Memang UU ini masih mengundang berbagai kontroversi mulai dari permasalahan terkekangnya kebebasan pers sampai ketidakpastian hukum pada beberapa pasal yang terakhir menyebabkan kasus seperti Prita. Namun jika dilihat secara keseluruhan, ini merupakan sebuah kemajuan Indonesia di bidang cyber, terutama undang-undang ini diharapkan dapat melindungi para konsumen ataupun penjual di dunia maya. UU ITE khususnya pada Bab V pasal 17 sampai dengan pasal 22 menciptakan aturan baru dibidang transaksi elektronik yang selama ini masih belum ada. Walaupun aturan tentang transaksi elektronik tidak diatur secara khusus dalam suatu undang-undang, keberadaan pasal inilah yang dapat digunakan bagi pengguna e-commerce. Terlebih saat ini pemerintah tengah mematangkan lahirnya Peraturan Pemerintah di bidang Transaksi Elektronik.
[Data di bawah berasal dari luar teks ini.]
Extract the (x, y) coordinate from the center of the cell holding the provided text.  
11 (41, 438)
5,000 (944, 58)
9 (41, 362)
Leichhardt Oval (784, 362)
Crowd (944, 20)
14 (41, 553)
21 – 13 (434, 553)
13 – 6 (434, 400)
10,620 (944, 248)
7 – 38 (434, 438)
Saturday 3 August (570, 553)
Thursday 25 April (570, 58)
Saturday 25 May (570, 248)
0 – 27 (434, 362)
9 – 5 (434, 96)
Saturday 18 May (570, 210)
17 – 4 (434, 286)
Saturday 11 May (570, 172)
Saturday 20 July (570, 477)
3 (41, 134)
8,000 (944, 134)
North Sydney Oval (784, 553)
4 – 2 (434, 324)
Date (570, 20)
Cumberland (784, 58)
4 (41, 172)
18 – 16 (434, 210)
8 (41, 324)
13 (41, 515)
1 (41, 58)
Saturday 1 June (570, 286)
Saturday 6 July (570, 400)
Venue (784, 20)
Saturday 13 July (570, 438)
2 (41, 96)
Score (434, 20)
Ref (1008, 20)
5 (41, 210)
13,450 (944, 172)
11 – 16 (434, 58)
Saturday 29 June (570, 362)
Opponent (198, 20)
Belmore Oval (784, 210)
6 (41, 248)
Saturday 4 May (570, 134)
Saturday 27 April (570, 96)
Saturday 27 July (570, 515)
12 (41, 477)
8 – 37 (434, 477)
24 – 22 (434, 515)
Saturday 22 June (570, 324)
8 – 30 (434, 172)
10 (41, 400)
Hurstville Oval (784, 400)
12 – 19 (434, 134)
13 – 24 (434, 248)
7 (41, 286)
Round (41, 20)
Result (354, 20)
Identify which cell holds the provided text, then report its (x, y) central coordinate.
Namun, untuk mencapai tahap di mana melindungi konsumen dan pelaku e-commerce dengan UU ini sepertinya tidak akan gampang. Seperti yang kita ketahui transaksi e-commerce sudah pasti sebuah transaksi maya, walau demikian transaksi elektronik dalam e-commerce di Indonesia harus tetap tunduk pada ketentuan yang tercantum dalam UU No.8 Tahun 1999 tentang Perlindungan Konsumen. Keberadaan UU ITE dapat dijadikan partner hukum UU Perlindungan Konsumen untuk saling mendukung satu sama lainnya. Masalahnya, bagaimana jika pelaku usaha dalam e-commercetersebut tidak berada pada wilayah domisili yurisdiksi Indonesia. Inilah yang kemudian disebut sebagai salah satu kelemahan penggunaan UU Perlindungan Konsumen dalam transaksi e-commerce. UUPK secara tegas menekankan bahwa aturan tersebut hanya dapat diberlakukan kepada pelaku usaha yang bergerak di dalam wilayah hukum Republik Indonesia.
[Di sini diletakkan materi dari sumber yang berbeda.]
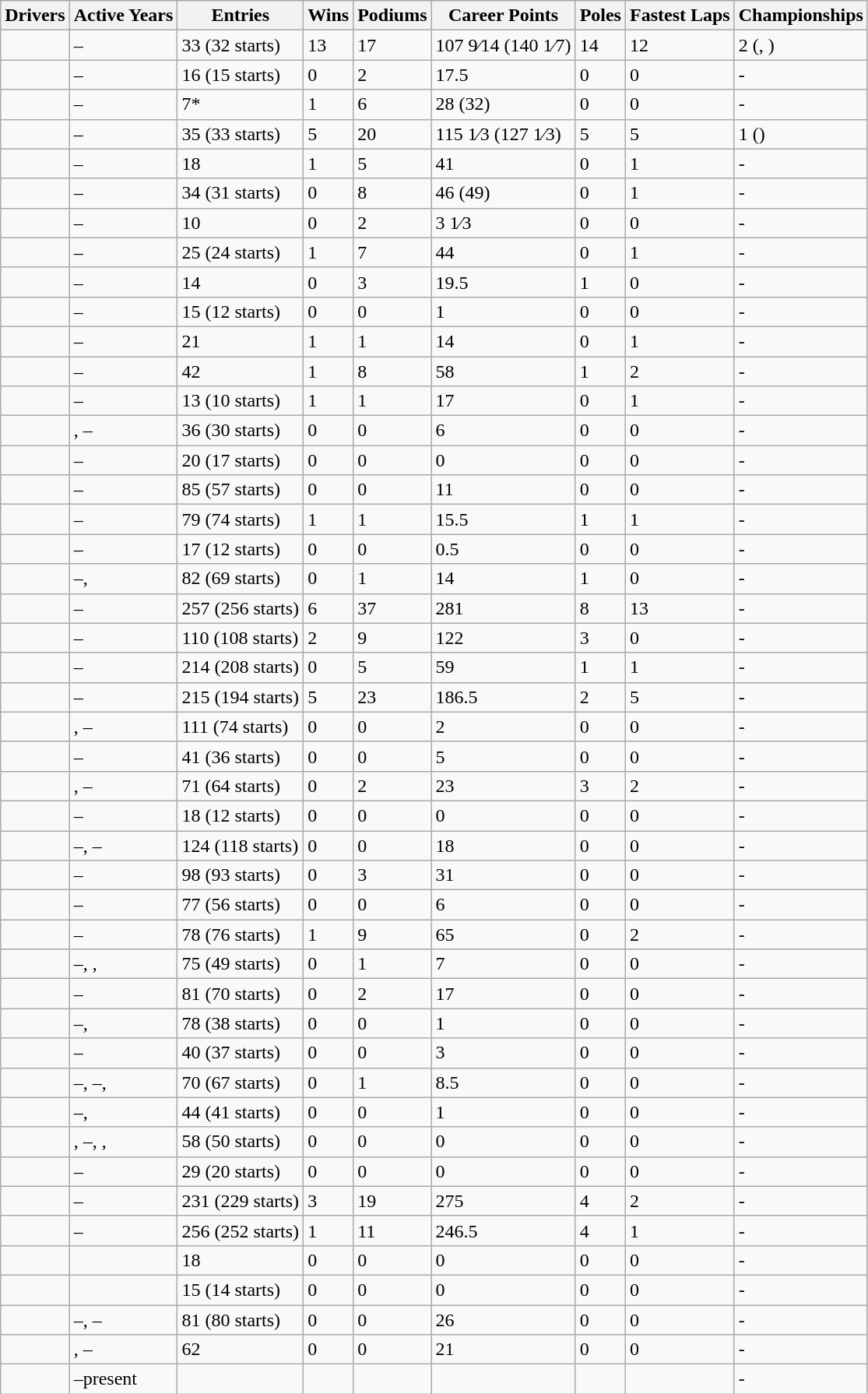
7* (241, 104)
Drivers (35, 16)
17.5 (503, 75)
231 (229 starts) (241, 1200)
Wins (329, 16)
58 (50 starts) (241, 1141)
81 (70 starts) (241, 993)
15 (14 starts) (241, 1289)
34 (31 starts) (241, 193)
98 (93 starts) (241, 875)
, –, , (123, 1141)
42 (241, 371)
Active Years (123, 16)
257 (256 starts) (241, 608)
71 (64 starts) (241, 785)
281 (503, 608)
20 (392, 134)
28 (32) (503, 104)
110 (108 starts) (241, 638)
81 (80 starts) (241, 1320)
Podiums (392, 16)
33 (32 starts) (241, 45)
275 (503, 1200)
186.5 (503, 697)
3 1⁄3 (503, 223)
Entries (241, 16)
13 (10 starts) (241, 401)
59 (503, 667)
Championships (800, 16)
10 (241, 223)
65 (503, 934)
37 (392, 608)
246.5 (503, 1230)
0.5 (503, 549)
Poles (600, 16)
58 (503, 371)
44 (503, 252)
214 (208 starts) (241, 667)
40 (37 starts) (241, 1052)
44 (41 starts) (241, 1112)
124 (118 starts) (241, 845)
78 (38 starts) (241, 1023)
36 (30 starts) (241, 430)
41 (36 starts) (241, 756)
75 (49 starts) (241, 964)
70 (67 starts) (241, 1082)
107 9⁄14 (140 1⁄7) (503, 45)
46 (49) (503, 193)
20 (17 starts) (241, 460)
215 (194 starts) (241, 697)
77 (56 starts) (241, 905)
19.5 (503, 282)
–, –, (123, 1082)
79 (74 starts) (241, 519)
2 (, ) (800, 45)
8.5 (503, 1082)
18 (12 starts) (241, 815)
35 (33 starts) (241, 134)
78 (76 starts) (241, 934)
25 (24 starts) (241, 252)
17 (12 starts) (241, 549)
15.5 (503, 519)
–present (123, 1379)
26 (503, 1320)
Fastest Laps (680, 16)
Career Points (503, 16)
41 (503, 163)
82 (69 starts) (241, 578)
122 (503, 638)
16 (15 starts) (241, 75)
111 (74 starts) (241, 726)
115 1⁄3 (127 1⁄3) (503, 134)
29 (20 starts) (241, 1171)
256 (252 starts) (241, 1230)
85 (57 starts) (241, 490)
12 (680, 45)
1 () (800, 134)
15 (12 starts) (241, 311)
62 (241, 1349)
–, , (123, 964)
31 (503, 875)
19 (392, 1200)
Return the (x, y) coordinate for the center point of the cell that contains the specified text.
Selain itu, secara jelas menyebutkan bahwa prinsip utama transaksi elektronik adalah kesepakatan atau dengan ”cara-cara yang disepakati” oleh kedua belah pihak (dalam hal ini pelaku usaha dan konsumen). Transaksi elektronik mengikat para pihak yang bersepakat sehingga dalam sudut pandang perlindungan konsumen, konsumen yang melakukan transaksi elektronik dianggap telah menyepakati seluruh syarat dan ketentuan yang berlaku dalam transaksi tersebut. Hal ini berkenaan dengan klausula baku yang disusun oleh pelaku usaha yang memanfaatkan media internet. Artinya, hak pelaku usaha e-commerce dilindungi begitu pembeli menekan “I agree”, tetapi belum tentu bagi konsumen. Di sini letak ketidakseimbangan bagi konsumen.
Belakangan bermunculan desakan-desakan untuk melakukan revisi atas UU ini. Diharapkan memang akan dilakukannya perubahan sehingga nantinya perundang-undang mengenai transaksi online semakin jelas dan dapat berlaku adil bagi pihak pembeli maupun penjual di dunia maya.